What happened next has been told and retold for more than two centuries, each version carrying the weight of defiance. According to a letter written by Savannah slave dealer William Mein, the Igbo walked into the marsh after the grounding. Between ten and twelve drowned. Others were captured by bounty hunters who collected ten dollars per head from Spalding and Couper. But the oral tradition that persists among the Gullah-Geechee communities tells a different, more luminous story. In their telling, the Igbo did not simply wade into the water. They walked in together, chanting, and they did not stop. Some versions say they walked all the way back to Africa. Others say they flew. This is the legend of the Flying Africans, one of the most powerful narratives in African American folklore, a story that insists the human spirit cannot truly be held captive.

A First Freedom March

Historians have called the Igbo mutiny and mass suicide the first freedom march in American history. The events of 1803 represented what scholars describe as a major act of resistance, one that predated the organized abolitionist movement by decades. The Igbo people's refusal to accept enslavement resonated through generations of enslaved communities along the Georgia coast. Their story was kept alive not in written records but in the oral traditions of the Gullah-Geechee people, passed from elders to children in a chain of memory that stretches unbroken from the antebellum period to today. The Federal Writers' Project recorded some of these accounts in the 1930s, preserving voices that described the event with vivid certainty, as though it had happened yesterday rather than more than a century before.

The Unquiet Ground

The site at Dunbar Creek bore no official historical marker for most of its existence. In the 1940s, a sewage disposal plant was built beside the landing despite protests from local African Americans who considered the site hallowed ground. For decades, the lack of formal recognition stood in sharp contrast to the story's deep significance within Black communities along the Georgia coast.

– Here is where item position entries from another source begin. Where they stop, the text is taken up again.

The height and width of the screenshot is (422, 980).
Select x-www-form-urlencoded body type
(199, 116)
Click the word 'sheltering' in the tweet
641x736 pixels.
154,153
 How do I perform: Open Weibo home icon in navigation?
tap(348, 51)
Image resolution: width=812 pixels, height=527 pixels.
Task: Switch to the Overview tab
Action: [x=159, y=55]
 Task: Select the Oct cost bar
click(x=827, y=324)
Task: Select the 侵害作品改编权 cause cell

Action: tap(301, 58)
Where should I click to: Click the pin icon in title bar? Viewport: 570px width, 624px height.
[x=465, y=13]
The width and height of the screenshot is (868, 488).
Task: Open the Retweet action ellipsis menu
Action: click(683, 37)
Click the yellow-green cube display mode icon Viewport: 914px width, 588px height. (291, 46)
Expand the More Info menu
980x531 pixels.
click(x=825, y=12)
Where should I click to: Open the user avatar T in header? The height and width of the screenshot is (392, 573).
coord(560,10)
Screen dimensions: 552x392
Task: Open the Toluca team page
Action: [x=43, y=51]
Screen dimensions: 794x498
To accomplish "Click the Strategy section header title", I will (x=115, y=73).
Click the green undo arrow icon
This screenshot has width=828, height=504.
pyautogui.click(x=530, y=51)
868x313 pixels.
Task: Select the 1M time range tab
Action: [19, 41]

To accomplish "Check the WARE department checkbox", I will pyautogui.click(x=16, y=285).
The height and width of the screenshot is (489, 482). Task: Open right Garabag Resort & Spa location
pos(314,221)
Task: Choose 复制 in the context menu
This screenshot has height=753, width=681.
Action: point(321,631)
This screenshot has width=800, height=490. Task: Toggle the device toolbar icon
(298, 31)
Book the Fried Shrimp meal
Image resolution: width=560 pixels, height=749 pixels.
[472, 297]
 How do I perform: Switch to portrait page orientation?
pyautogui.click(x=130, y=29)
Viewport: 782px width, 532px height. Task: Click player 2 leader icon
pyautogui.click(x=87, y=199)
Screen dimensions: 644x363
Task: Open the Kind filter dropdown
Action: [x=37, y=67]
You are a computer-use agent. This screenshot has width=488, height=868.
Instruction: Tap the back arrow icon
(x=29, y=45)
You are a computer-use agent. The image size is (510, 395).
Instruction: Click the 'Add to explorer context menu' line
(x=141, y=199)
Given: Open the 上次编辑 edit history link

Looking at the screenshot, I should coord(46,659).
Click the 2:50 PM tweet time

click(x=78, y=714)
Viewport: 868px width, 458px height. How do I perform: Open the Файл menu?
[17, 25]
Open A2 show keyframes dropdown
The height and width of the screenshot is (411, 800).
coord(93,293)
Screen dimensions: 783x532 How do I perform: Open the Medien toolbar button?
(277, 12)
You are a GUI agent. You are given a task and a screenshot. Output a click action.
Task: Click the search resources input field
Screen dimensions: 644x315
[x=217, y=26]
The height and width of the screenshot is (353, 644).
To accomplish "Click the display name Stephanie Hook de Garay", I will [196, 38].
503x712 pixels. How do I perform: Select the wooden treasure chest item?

That changed in May 2022, when a historical marker was finally dedicated at the site, acknowledging the Igbo rebellion and the people who perished there. The event drew historians, descendants of Gullah-Geechee families, and visitors from across the country. The landing has also entered contemporary culture. Julie Dash's 1991 film Daughters of the Dust drew on the Flying Africans legend, and Beyonce's 2016 visual album Lemonade filmed scenes at locations connected to the story. The site has been incorporated into the history curriculum of coastal Georgia schools, ensuring that new generations encounter this chapter of American history.

What the Water Remembers

Dunbar Creek still winds through the same salt marsh it did in 1803. Live oaks draped in Spanish moss line the approaches to St. Simons Island, and the tidal flats still flood and drain with the rhythm of the Atlantic. The landscape appears unchanged, indifferent to what it witnessed. But the story of Igbo Landing has proven more durable than any monument. It lives in the Gullah-Geechee communities that maintain their distinct cultural traditions on Georgia's Sea Islands. It lives in the novels and poems and films that return to the image of people who chose the water over chains. And it lives in the simple, radical idea at the heart of the legend: that freedom is not something granted by others, but something that already belongs to you.

From the Air

Located at 31.187N, 81.387W on the western shore of St. Simons Island, Georgia, along Dunbar Creek. The site sits in the salt marshes visible as the green-brown lowlands between the island and the mainland. Nearest airports: St. Simons Island Airport (KSSI, 2nm southeast), Brunswick Golden Isles Airport (KBQK, 8nm west). Best viewed at 1,500-2,000 feet AGL. The creek is narrow and hard to spot from altitude; look for the distinctive curve of marshland on the island's interior western shore.